Instruction A – Reproduce the passage on legal careers word for word, starting at the words "As will the" and ending after "areas like academia.".
Instruction B – In the passage on legal careers, what are many corporate firms described as desperately scouring the horizon for?
Instruction C – Write the next part of the passage on legal careers, picking up after its final sentence.

Selected passage –

----

This is the central question that the panel will be discussing at Legal Cheek‘s Google Campus event this evening.
The boom era narratives that attracted students to the law are fading. City law salaries are no longer spiralling; instead they’re stagnant, with trainee numbers falling and many corporate firms desperately scouring the horizon for merger candidates.
Meanwhile, the Inns of Court-related glamour that has traditionally drawn students to the publicly-funded Bar is giving way to a sense that the hardship involved just isn’t worth it.
Amid the gloom, however, there are some interesting new legal career options developing…
The prospect of being involved in the development of a legal frameworks to regulate social media and other online innovations will surely prove a big draw to wannabe lawyers over the next few years.
As will the opportunity to write about it, as part of the ongoing fusion between lawyering and legal journalism we’re seeing – with this new willingness to mix and match also extending to other areas like academia.

----

Supplied information –
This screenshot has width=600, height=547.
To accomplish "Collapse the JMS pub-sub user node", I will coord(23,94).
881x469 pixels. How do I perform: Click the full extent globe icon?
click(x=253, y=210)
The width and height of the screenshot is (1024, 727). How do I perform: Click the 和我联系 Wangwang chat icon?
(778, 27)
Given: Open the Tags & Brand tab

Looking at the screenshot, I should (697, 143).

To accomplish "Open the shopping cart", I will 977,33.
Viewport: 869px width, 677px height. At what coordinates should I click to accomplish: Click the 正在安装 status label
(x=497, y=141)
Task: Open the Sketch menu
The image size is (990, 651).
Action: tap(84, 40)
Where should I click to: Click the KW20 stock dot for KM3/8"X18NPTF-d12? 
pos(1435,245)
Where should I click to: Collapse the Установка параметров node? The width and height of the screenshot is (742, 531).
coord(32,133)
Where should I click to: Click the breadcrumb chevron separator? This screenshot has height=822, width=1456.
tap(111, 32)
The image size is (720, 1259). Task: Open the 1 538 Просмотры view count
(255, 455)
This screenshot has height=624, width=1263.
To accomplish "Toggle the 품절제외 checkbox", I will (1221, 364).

----

Task response A –
As will the opportunity to write about it, as part of the ongoing fusion between lawyering and legal journalism we’re seeing – with this new willingness to mix and match also extending to other areas like academia.

Task response B – Merger candidates.

Task response C –
Then there’s the opportunity for entrepreneurship – facilitated by the internet – as existing business models come under ever more strain. At a talk recently Helena Kennedy QC spoke about how she and a group of colleagues founded their own chambers when they were straight out of pupillage. Why? Because there was no set out there which did the sort of work they wanted to do, in the way they wanted to. Have we reached a similar point in time again?
Below are some questions we’ve had submitted in advance for discussion by the panel – which includes New Statesman legal correspondent David Allen Green, UK Human Rights Blog editor and practising barrister Adam Wagner, magic circle lawyer-turned-Queen Mary University of London academic Jill Marshall, Accutrainee founder Susan Cooper, Seed Academy organiser and trainee solicitor Mark Needham, Artesian Law co-founder Jonathan Rose, and social media journalist Emily Jupp of The Independent.
1. Can law students and junior lawyers tap into the wave of optimism and energy you see around the London tech scene, or is being a lawyer at odds with the start-up mentality? (This question follows the story of a 19 year-old Londoner who sold his start-up to a Californian company for £500,000 and did all the legal work on the deal himself using information he’d found online.)
2. How viable is it for lawyers to be entrepreneurial at an early stage of their careers? What’s realistic – and what’s not?
3. Could a new, low overhead online model help mitigate the cuts to legal aid – and make it viable to be a junior lawyer specialising in publicly funded work?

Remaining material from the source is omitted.